**WHAT NEEDS TO BE DONE**
Although the records contain pictures, none belong in the copy: restate word for word only the lines from the one with "Screen dimensions: 1024x533" through the one with "Screen dimensions: 977x613", both included.

**SOURCE RECORDS**
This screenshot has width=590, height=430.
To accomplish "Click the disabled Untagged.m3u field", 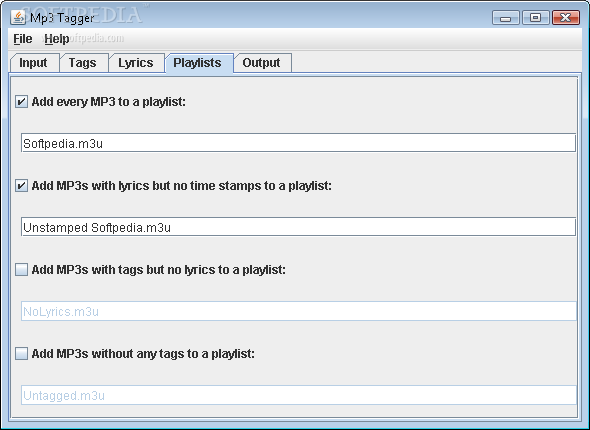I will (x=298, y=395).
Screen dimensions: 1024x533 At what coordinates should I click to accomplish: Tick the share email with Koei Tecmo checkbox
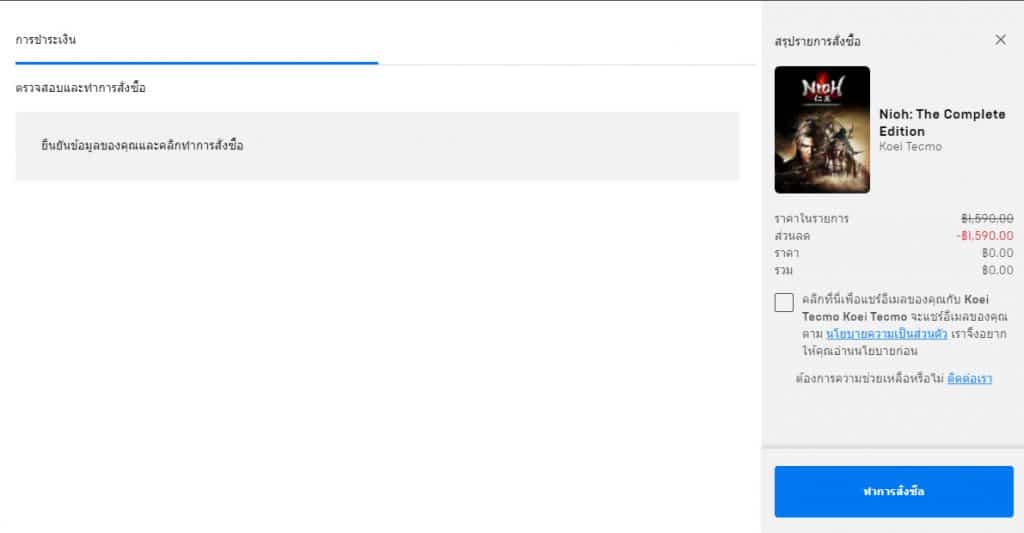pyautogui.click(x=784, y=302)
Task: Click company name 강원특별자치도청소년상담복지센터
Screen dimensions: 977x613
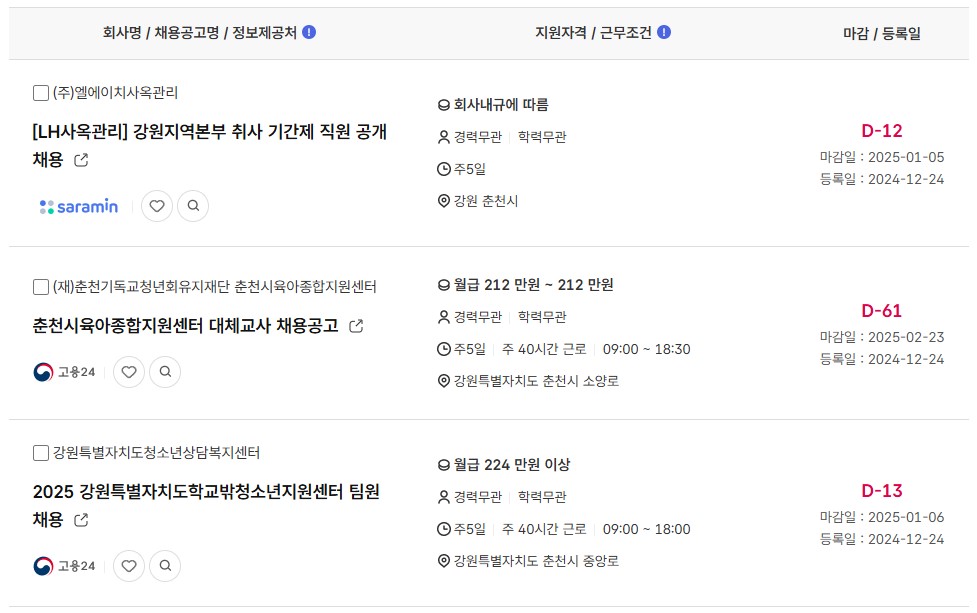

...

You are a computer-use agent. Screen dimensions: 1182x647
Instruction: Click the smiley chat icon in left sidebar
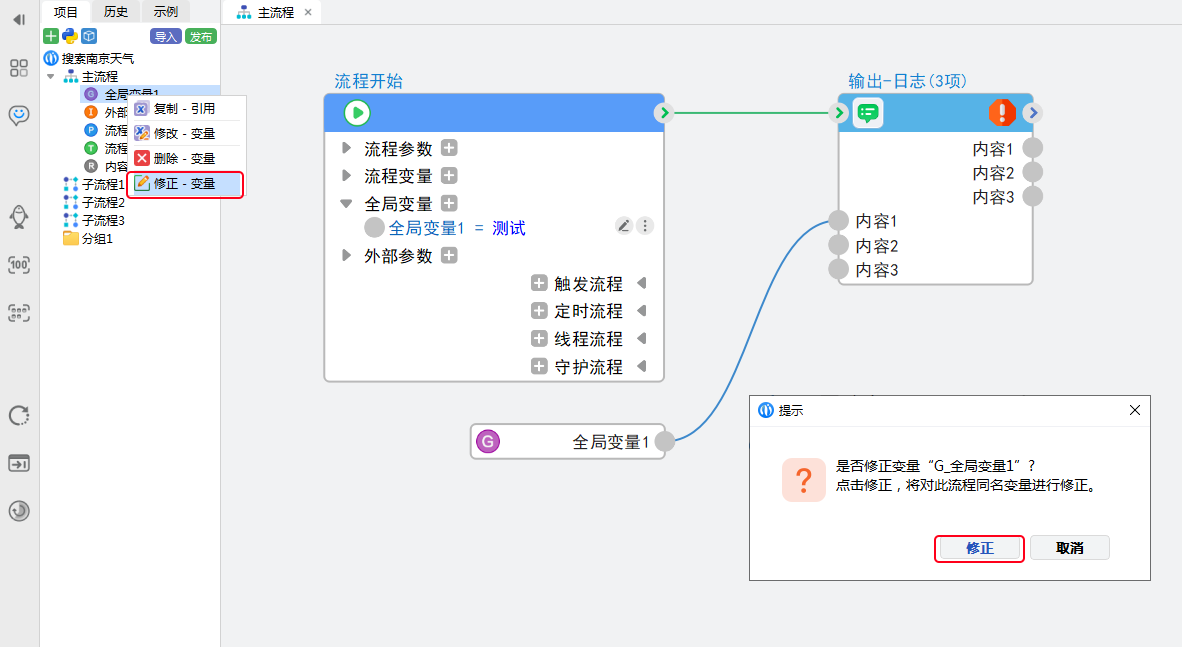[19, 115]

**RESULT**
Screen dimensions: 1024x533 At what coordinates should I click to accomplish: Tick the share email with Koei Tecmo checkbox
pyautogui.click(x=784, y=302)
Task: Click company name 강원특별자치도청소년상담복지센터
Screen dimensions: 977x613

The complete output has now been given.